Луи Пастера (1822–1895) школьные преподаватели уверяли, что он просто не способен понять химию.
«Успехи Джеймса Максвелла (1831–1879) в Эдинбургском университете были далеко не блестящи (в первый год обучения, 1841-42 гг. – Е.М.). Учитель греческого мистер Кармайкл считал своей первой задачей рассаживать учеников в соответствии с их школьными успехами, и Джеймс никогда не сидел впереди. Он сидел где-нибудь в средних или даже задних рядах и под ритмическое бормотание думал о чем-то своем. Он легко мог бы выполнять задания лучше, но дух соревнования в малоприятных занятиях был для него глубоко чуждым. В изучаемых греческих глаголах он видел лишь трупы слов, останки мертвого языка. Учеба шла все хуже и хуже, он отсаживался все дальше и дальше назад, ко все более и более агрессивным соседям, отдававшим все свои силы и способности издевательству над Джеймсом» (из книги В.Карцева «Максвелл», СССР, 1976 г.).
«Будущий французский живописец Эдуард Мане (1832–1883) по всем предметам плетется в хвосте 5-го класса. Вот, к примеру, латынь: среди 62-х учеников он ни разу не занял места ближе 42-го, а порой даже скатывался до 58-го. И так почти по всем предметам… Уроки – слабо, внеклассные занятия – слабо, только по рисунку – очень хорошо. Результаты конкурсных экзаменов в Мореходную школу более чем неудовлетворительны…» (из книги В.Черняка «Невыдуманные истории из жизни знаменитых людей: От великого до смешного…», Россия, 2010 г.).

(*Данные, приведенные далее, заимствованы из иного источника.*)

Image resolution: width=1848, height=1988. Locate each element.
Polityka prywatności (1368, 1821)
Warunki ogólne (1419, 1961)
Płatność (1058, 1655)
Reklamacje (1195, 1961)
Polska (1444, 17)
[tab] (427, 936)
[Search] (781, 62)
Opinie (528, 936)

«1 марта 1858 года Эмиль Золя (1840–1902) поступает в парижский лицей Сен-Луи… Он здесь такой же «чужак», каким был когда-то в Эксе (в подготовительном коллеже – Е.М.). Всех смешит произношение Золя; и снова, больше чем когда-либо, ему ставят в вину его бедность… С презрительной жестокостью смотрят столичные юнцы на этого запуганного или тупицу, который, в свои 18 лет во втором классе едва тащится в хвосте…» (из книги В.Черняка «Невыдуманные истории из жизни знаменитых людей: От великого до смешного…», Россия, 2010 г.). «Тоска по Эксу была столь огромна, что Золя почти ничего не делал. Из первых учеников коллежа он вдруг стал, по словам П.Алексиса, пятнадцатый, двадцатым…» (из книги А.Дузикова «Золя», СССР, 1969 г.). «…Откуда свалился этот недотепа? С луны, что ли? Ничего он не знает – ни новой литературы, о которой все говорят, ни искусства, ни театра, он даже не в курсе скандальных историй полусвета. Они подавляют его своим превосходством. Пришибленный, он замыкается в себе, совершенно перестает работать, не готовит заданий, не учит уроков; вчера еще первый ученик, он отступает в ряды самых последних, снова становится тем ничем, каким был когда-то… На письменном экзамене Золя занимает второе место. Теперь ему остается только сдать устные экзамены. К сожалению, испытания проходят неудачно. Во-первых, он не знает дату смерти Карла Великого; во-вторых, экзаменатор по французской литературе счел, что суждения Золя о творчестве Лафонтена идут в разрез с общепринятыми взглядами: полный провал…» (из книги В.Черняка «Невыдуманные истории из жизни знаменитых людей: От великого до смешного…», Россия, 2010 г.).
«Школа Валь-де-Грас, где учился Огюст Роден (1840–1917), состояла, при семинарии, и обучение закону Божьему составляло основу программы. Огюст с трудом усваивал Священное писание. Кроме того, в школе преподавали арифметику, которую Огюст не понимал, латынь, которую он ненавидел, а также чтение и чистописание. У Огюста получались одни каракули, он был неспособен написать хоть одно слово правильно. Преподавали также географию и историю, которые ему нравились, но в которых он не преуспевал из-за своей близорукости, и грамматику, казавшуюся ему невообразимым хаосом» (из книги В.Черняка «Невыдуманные истории из жизни знаменитых людей: От великого до смешного…», Россия, 2010 г.).